Le 3 novembre 2020, il a saisi le conseil de prud'hommes de Caen d'une demande de voir juger le licenciement sans cause réelle et sérieuse et de diverses demandes indemnitaires et rappels de salaire dirigées contre la société, le selarl Ajire en qualité d'administrateur judiciaire et Maître [J] en qualité de mandataire judiciaire et l'AGS CGEA..

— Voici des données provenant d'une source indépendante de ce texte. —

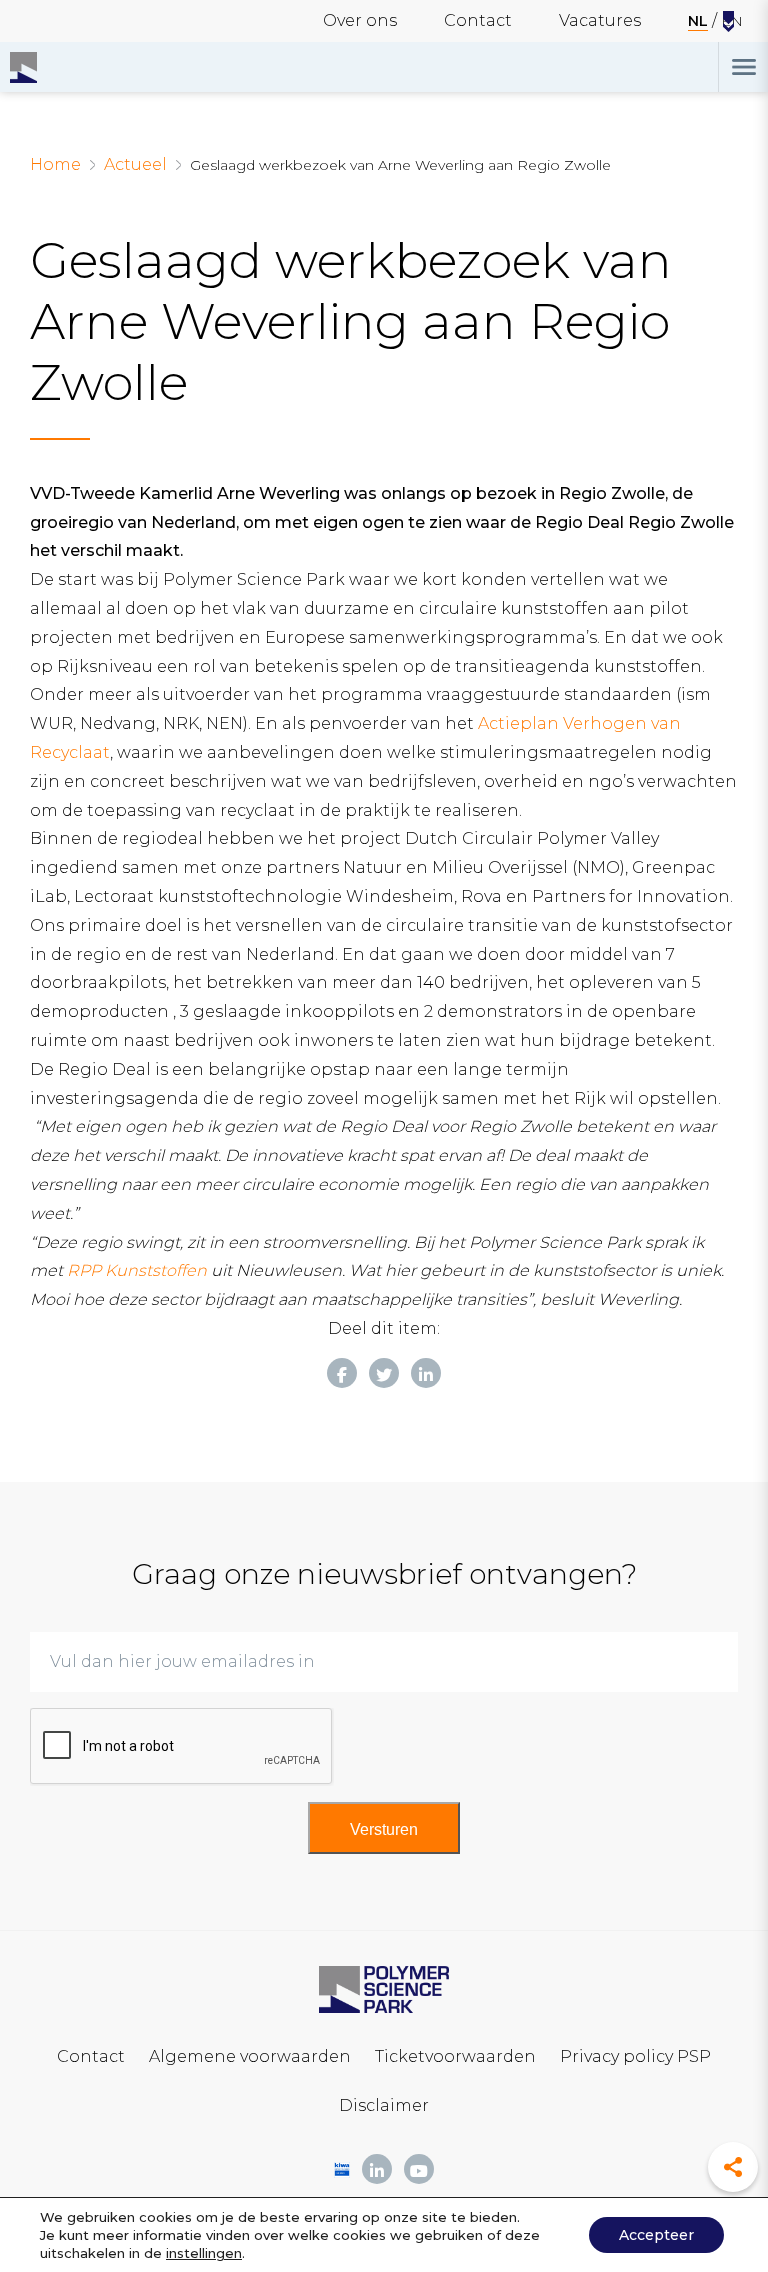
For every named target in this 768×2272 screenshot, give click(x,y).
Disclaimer (384, 2105)
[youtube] (419, 2169)
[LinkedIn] (426, 1373)
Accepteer (656, 2235)
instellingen (204, 2253)
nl (698, 21)
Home (55, 164)
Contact (478, 20)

Par jugement du 17 décembre 2021, le conseil de prud'hommes de Caen a :



- dit que le licenciement est sans cause réelle et sérieuse



- fixé au passif de la société Medgicgroup les créances de :



- 400,76 euros pour salaire d'octobre 2019

- 100 euros à titre de complément de rémunération en compensation d'un retard de versement de salaire

- 66 euros pour solde de notes de frais

- 4 285,72 euros pour remboursement de la mise à pied conservatoire

- 428,57 euros à titre de congés payés afférents

- 22 277,25 euros à titre d'indemnité de préavis

- 2 227,72 euros à titre de congés payés afférents

- 5 724 euros au titre de l'indemnité de licenciement

- 22 277,25 euros nets de CSG et de CRDS à titre de dommages et intérêts pour licenciement sans cause réelle et sérieuse

- 1 200 euros au titre de l'article 700 du code de procédure civile



- dit que ces sommes sont opposables à l'AGS CGEA de [Localité 6] dans la limite de la garantie légale et des plafonds applicables



- rappelle que la condamnation au paiement de créances salariales emporte nécessairement la remise des bulletins de salaire correspondants



- ordonné à selarl Ajire de régulariser les cotisations auprès des organismes sociaux



















- rejeté la demande de la selarl Ajire au titre de l'article 700 du code de procédure civile



- débouté M. [U] [D] du surplus de ses demandes.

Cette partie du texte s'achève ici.